La definición de la humildad puede ser ésta: LA HUMILDAD ES UNA VIRTUD POR LA
QUE EL HOMBRE, CONSIDERANDO Y VIENDO SUS DEFECTOS Y MISERIAS, TIÉNESE EN POCO A
SÍ MISMO. Conviene esta definición a aquellos que dispusieron en su corazón como
subidas por donde van ascendiendo de virtud en virtud, como si realmente
progresaran de peldaño en peldaño, hasta llegar a la cima de la humildad, en la
cual hacen alto, y levantados como sobre Sión, es decir, como en una atalaya,
pueden contemplar la verdad. El Legislador, dice, le dará su bendición; porque
quien impuso la ley, dará su bendición para cumplirla; es decir, quien impuso la
humildad, conducirá a la verdad. ¿Y quién es este Legislador, sino el Señor,
bondadoso y justo, que dirige a los pecadores por el camino que han de seguir?
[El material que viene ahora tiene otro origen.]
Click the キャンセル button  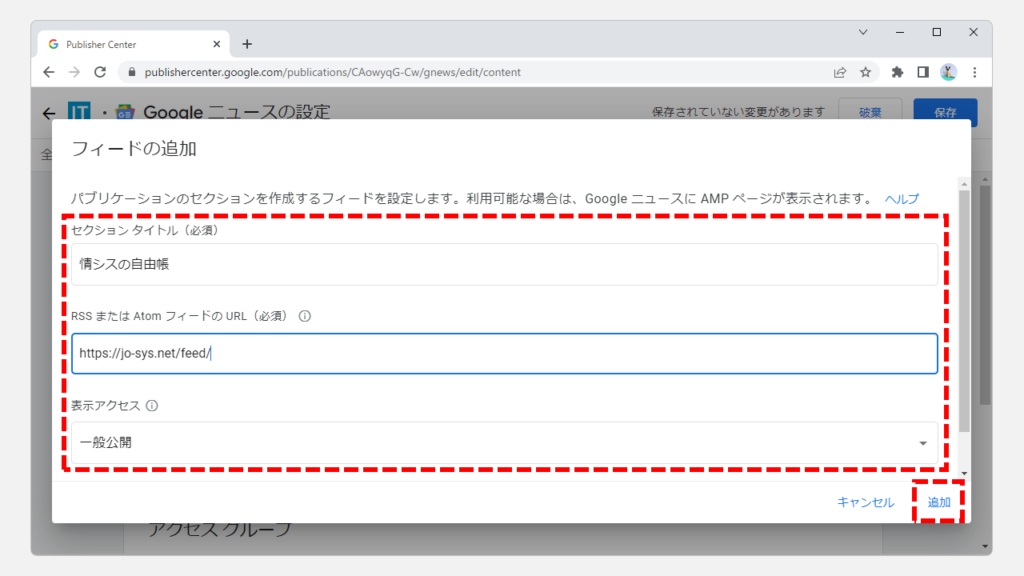click(865, 502)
¿Y quiénes son esos pecadores, sino los que abandonaron la verdad? Pero ¿acaso
serán ellos abandonados de igual modo por el bondadoso Señor? No, sino que con
su dulzura y rectitud les da la ley de la humildad, por la cual vengan de nuevo
en conocimiento de la verdad. Dales ocasión de poder recuperar el bien perdido,
porque es dulce y bueno; pero esto no sin imponerles la disciplina de la ley,
por ser también recto y justo. Dulce es, pues no sufre se pierdan; y recto es,
pues no se olvida de castigar.
CAPITULO II
CON QUÉ FRUTO SE SUBEN LOS DIVERSOS GRADOS DE HUMILDAD
Esta ley de la humildad, por la que se vuelve a la verdad, dispónela San Benito
en doce grados; de manera que así como a Cristo se va por los diez preceptos de
la Ley y las dos circuncisiones, que completan el número de doce, así también
por los doce grados de la humildad se sube al conocimiento de la verdad. El
haber aparecido el Señor apoyado en lo más alto de aquella escala misteriosa que
le fué mostrada a Jacob como símbolo de la humildad, ¿qué otra cosa significa
sino que el conocimiento de la verdad se halla como establecido y situado sobre
las más elevadas cumbres de la humildad? Por esto el Señor desde lo alto de la
escala miraba a los hijos de los hombres, siendo El la verdad esencial, cuyos
ojos ni pueden jamás engañar ni ser engañados, para ver si hay quien conozca o
quien busque a Dios. ¡Qué! ¿No te parece oírla clamar desde arriba, diciendo a
los que le buscan, pues El conoce muy bien a los suyos: Venid a mí todos los que
me codiciáis y saciaos de mis frutos? Y en otra parte añade: Venid a mí todos
los trabajados y cargados, que yo os aliviaré. Venid, dice. ¿Adónde? A mí, que
soy la verdad. ¿Por dónde? Por la humildad. ¿Con qué esperanza de fruto? Yo os
aliviaré, nos dice. Pero ¿qué clase de alivio y consolación es esa que promete
la Verdad a los que van subiendo cuesta arriba y que da a los que ya llegaron a
la cumbre? ¿Acaso será la caridad? Porque, según San Benito, a esta virtud es a
la que llega el monje una vez ascendidos todos los grados de la humildad. ¡Oh
dulcísimo y suavísimo cebo de la caridad, que a los cansados recrea, y a los
flacos comunica nuevas fuerzas, y a los tristes llena de alegría deleitosa, y a
todos nos hace suave el yugo de la Verdad y liviana su carga!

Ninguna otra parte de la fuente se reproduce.